* [TASK ITEM]
Among the entries, find the lines with the string "chat" and report them.

------------

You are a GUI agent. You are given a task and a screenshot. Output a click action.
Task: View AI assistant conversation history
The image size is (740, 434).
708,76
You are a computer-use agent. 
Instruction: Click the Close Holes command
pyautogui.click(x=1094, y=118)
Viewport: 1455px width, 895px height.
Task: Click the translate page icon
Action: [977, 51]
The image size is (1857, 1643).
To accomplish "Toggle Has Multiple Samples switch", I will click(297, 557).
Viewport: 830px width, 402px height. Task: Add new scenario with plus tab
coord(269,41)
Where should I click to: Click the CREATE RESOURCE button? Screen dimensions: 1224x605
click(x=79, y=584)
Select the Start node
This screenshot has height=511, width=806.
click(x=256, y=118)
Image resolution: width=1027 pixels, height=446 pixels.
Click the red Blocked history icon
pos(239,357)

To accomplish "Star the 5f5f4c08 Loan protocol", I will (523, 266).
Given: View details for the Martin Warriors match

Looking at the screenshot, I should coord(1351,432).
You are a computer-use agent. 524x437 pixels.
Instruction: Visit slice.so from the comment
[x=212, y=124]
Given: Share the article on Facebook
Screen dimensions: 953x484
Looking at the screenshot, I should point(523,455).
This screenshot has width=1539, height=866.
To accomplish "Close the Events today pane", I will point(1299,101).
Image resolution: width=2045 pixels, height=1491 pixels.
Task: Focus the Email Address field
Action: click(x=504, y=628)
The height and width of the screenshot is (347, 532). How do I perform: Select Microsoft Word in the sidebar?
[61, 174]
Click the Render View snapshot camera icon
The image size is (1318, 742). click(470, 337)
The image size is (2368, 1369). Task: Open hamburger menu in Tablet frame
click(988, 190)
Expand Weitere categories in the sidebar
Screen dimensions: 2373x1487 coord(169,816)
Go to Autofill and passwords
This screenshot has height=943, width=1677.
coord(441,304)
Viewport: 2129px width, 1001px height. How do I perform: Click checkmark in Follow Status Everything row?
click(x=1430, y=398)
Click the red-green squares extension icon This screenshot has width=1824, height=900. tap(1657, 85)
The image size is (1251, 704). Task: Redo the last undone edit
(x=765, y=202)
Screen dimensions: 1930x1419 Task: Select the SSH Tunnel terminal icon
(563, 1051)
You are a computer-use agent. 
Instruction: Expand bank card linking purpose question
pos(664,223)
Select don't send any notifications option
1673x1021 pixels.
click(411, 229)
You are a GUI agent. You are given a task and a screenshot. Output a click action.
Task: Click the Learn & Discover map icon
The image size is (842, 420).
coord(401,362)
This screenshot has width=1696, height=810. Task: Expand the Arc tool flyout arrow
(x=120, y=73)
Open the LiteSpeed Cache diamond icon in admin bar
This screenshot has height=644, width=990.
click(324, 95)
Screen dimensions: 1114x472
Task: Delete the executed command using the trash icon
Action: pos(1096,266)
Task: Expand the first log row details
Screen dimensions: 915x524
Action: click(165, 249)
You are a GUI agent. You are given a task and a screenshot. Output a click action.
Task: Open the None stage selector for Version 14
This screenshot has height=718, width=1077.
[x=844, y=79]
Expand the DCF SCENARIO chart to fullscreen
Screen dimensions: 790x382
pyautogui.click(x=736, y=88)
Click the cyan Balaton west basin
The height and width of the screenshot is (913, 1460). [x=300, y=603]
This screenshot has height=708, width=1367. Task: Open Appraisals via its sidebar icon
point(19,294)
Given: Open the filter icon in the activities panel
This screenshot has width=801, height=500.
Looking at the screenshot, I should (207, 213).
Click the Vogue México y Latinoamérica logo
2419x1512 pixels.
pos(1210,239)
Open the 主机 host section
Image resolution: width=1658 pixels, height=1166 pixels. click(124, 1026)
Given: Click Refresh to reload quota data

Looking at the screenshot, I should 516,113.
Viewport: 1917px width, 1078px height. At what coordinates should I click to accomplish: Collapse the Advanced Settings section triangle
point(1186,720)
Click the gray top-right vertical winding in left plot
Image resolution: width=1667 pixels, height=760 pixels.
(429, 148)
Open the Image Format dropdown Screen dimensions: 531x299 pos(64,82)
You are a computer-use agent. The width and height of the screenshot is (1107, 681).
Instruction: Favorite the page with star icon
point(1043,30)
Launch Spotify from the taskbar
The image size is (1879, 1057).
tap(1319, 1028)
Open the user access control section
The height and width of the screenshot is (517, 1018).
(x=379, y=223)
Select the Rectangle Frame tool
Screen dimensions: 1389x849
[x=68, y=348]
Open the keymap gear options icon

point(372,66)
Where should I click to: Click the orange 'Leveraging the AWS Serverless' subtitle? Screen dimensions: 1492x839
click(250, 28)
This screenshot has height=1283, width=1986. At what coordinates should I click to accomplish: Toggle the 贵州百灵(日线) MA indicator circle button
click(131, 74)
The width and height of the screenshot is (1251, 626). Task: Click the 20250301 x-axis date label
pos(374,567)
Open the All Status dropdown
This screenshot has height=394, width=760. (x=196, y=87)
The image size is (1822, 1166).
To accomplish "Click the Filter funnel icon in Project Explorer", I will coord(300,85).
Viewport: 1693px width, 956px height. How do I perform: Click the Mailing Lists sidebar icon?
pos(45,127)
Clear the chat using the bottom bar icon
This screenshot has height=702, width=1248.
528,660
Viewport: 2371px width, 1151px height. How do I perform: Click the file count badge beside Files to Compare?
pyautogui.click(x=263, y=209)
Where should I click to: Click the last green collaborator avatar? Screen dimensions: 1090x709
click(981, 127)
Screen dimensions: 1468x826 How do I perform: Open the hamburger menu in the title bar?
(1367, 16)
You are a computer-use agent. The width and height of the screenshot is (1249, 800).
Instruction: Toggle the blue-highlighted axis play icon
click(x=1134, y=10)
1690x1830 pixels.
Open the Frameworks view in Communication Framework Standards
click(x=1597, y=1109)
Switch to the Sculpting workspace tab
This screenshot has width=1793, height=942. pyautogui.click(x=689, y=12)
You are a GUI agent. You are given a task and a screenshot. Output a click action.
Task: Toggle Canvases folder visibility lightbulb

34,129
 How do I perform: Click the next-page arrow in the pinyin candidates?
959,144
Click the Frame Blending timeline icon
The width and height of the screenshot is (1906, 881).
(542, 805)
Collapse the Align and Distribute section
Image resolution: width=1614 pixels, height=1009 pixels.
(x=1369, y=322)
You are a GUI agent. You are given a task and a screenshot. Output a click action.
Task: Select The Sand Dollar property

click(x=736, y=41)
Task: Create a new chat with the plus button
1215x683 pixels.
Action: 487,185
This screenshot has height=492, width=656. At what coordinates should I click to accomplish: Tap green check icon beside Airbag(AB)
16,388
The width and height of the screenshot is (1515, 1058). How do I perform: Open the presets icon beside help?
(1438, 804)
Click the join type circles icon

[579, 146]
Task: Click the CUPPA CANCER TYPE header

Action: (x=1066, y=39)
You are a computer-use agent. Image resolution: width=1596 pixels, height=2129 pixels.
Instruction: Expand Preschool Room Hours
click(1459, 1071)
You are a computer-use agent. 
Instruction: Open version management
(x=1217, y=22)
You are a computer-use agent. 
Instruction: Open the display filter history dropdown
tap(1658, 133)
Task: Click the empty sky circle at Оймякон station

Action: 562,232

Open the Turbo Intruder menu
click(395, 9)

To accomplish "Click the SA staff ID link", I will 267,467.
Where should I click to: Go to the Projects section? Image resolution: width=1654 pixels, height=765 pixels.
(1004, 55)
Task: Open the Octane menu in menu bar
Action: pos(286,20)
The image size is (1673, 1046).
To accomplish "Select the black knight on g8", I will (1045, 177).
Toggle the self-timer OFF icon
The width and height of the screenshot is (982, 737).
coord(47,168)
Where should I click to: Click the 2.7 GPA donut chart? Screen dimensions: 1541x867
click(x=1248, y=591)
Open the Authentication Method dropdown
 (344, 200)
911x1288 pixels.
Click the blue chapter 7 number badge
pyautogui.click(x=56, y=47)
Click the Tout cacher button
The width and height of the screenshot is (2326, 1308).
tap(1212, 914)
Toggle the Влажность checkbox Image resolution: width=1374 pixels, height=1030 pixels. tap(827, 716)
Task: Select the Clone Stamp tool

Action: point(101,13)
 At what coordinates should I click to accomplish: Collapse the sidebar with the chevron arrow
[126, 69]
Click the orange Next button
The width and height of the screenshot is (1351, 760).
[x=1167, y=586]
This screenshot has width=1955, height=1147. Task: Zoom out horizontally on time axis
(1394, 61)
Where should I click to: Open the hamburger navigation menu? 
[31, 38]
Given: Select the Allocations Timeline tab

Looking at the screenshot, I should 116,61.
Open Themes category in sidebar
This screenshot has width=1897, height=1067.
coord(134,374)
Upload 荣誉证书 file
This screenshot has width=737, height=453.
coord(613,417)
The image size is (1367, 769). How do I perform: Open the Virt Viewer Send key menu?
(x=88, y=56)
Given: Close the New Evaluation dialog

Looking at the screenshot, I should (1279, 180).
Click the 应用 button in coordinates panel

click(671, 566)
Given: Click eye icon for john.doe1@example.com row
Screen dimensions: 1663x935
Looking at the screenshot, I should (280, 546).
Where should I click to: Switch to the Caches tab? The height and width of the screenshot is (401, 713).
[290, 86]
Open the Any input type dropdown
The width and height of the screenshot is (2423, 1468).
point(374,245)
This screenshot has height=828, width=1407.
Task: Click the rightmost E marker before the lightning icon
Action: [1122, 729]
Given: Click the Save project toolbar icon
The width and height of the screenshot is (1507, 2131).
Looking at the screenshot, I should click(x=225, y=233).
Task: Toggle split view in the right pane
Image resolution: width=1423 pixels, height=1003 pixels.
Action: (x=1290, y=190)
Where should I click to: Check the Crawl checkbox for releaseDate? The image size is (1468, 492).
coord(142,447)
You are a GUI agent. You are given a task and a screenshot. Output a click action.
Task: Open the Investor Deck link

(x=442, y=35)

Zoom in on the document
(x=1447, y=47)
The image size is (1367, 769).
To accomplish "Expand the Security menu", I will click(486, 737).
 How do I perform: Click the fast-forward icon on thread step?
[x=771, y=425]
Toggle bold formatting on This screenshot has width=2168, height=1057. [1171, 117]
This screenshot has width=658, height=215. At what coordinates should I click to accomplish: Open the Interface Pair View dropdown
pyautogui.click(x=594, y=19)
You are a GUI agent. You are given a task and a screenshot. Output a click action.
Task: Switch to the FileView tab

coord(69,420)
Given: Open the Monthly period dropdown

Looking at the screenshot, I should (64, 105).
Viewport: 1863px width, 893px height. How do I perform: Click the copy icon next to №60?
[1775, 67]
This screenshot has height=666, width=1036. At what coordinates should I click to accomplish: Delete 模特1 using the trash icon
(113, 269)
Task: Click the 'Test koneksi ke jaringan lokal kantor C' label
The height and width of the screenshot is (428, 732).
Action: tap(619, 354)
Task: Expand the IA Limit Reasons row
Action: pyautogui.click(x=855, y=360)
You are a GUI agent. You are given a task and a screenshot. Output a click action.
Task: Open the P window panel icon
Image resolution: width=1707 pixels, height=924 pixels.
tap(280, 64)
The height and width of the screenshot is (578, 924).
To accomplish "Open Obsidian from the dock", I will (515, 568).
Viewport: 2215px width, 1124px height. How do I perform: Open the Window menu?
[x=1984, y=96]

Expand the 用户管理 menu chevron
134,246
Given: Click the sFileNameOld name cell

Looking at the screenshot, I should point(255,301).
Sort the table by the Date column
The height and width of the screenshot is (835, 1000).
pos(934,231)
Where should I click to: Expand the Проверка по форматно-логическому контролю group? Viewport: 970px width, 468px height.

------------

* [RESULT OF THE TASK]
Clear the chat using the bottom bar icon
Task: Create a new chat with the plus button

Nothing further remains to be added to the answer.